SET PROBLEM: Below is a thread on finding the rows in one table that are missing from another. Rewrite its passage starting with "I have 2 tables" and going on through "nested query option.", with "nested query" replaced by "correlated subquery".

SOURCE EXTRACT:
--------------------
I have 2 tables (A and B) with the same primary keys. I want to select all row that are in A and not in B. The following works:
select * from A where not exists (select * from B where A.pk=B.pk);
however it seems quite bad (~2 sec on only 100k rows in A and 3-10k less in B)
Is there a better way to run this? Perhaps as a left join?
select * from A left join B on A.x=B.y where B.y is null;
On my data this seems to run slightly faster (~10%) but what about in general?
I use queries in the format of your second example. A join is usually more scalable than a correlated subquery.
I think your last statement is the best way. You can also try
SELECT A.*
from A left join B on
A.x = B.y
where B.y is null
I also use left joins with a "where table2.id is null" type criteria.
Certainly seems to be more efficient than the nested query option.
Joins are generally faster (in MySQL), but you should also consider your indexing scheme if you find that it's still moving slowly. Generally, any field setup as a foreign key (using INNODB) will already have an index set. If you're using MYISAM, make sure that any columns in the ON statement are indexed, and consider also adding any columns in the WHERE clause to the end of the index, to make it a covering index. This allows the engine to have access to all the data needed in the index, removing the need to make a second round-trip back to the original data. Keep in mind that this will impact the speed of inserts/updates/deletes, but can significantly increase the speed of the query.
This helped me a lot. Joins
are always faster than Sub Queries to give results:
SELECT tbl1.id FROM tbl1 t1
LEFT OUTER JOIN tbl2 t2 ON t1.id = t2.id
WHERE t1.id>=100 AND t2.id IS NULL ;
--------------------
DATA:
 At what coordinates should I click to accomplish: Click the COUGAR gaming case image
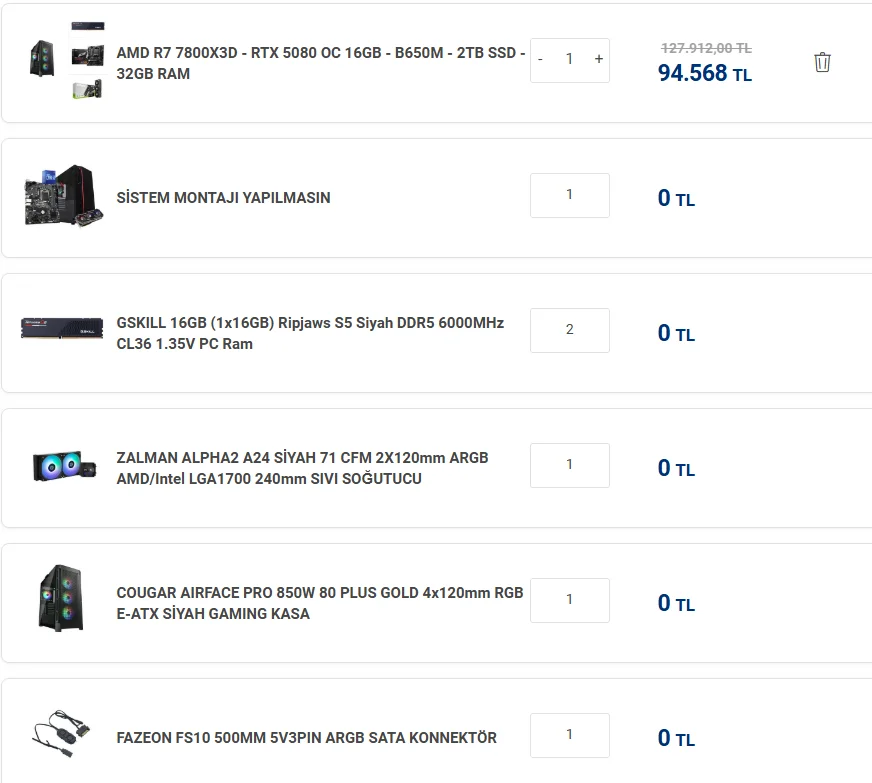[62, 598]

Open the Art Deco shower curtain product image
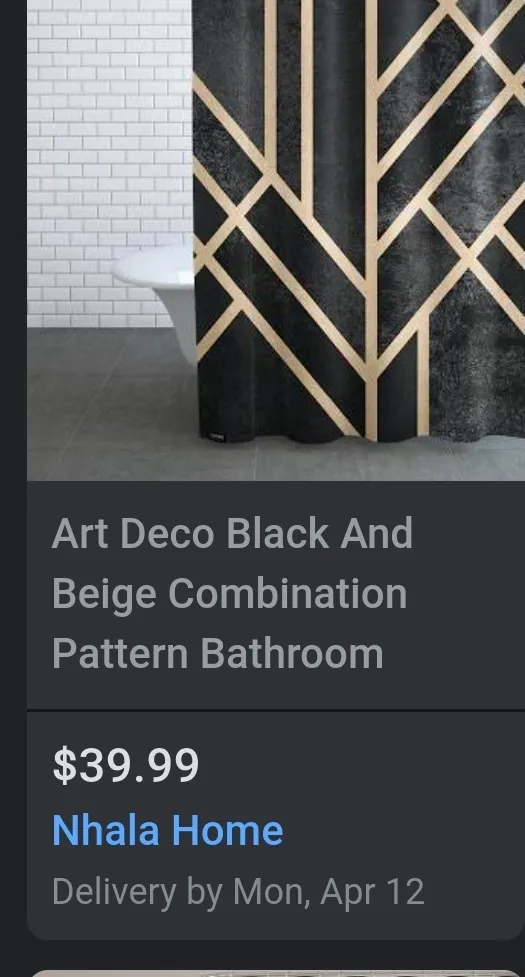(276, 240)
--------------------
SOLUTION BELOW:
I have 2 tables (A and B) with the same primary keys. I want to select all row that are in A and not in B. The following works:
select * from A where not exists (select * from B where A.pk=B.pk);
however it seems quite bad (~2 sec on only 100k rows in A and 3-10k less in B)
Is there a better way to run this? Perhaps as a left join?
select * from A left join B on A.x=B.y where B.y is null;
On my data this seems to run slightly faster (~10%) but what about in general?
I use queries in the format of your second example. A join is usually more scalable than a correlated subquery.
I think your last statement is the best way. You can also try
SELECT A.*
from A left join B on
A.x = B.y
where B.y is null
I also use left joins with a "where table2.id is null" type criteria.
Certainly seems to be more efficient than the correlated subquery option.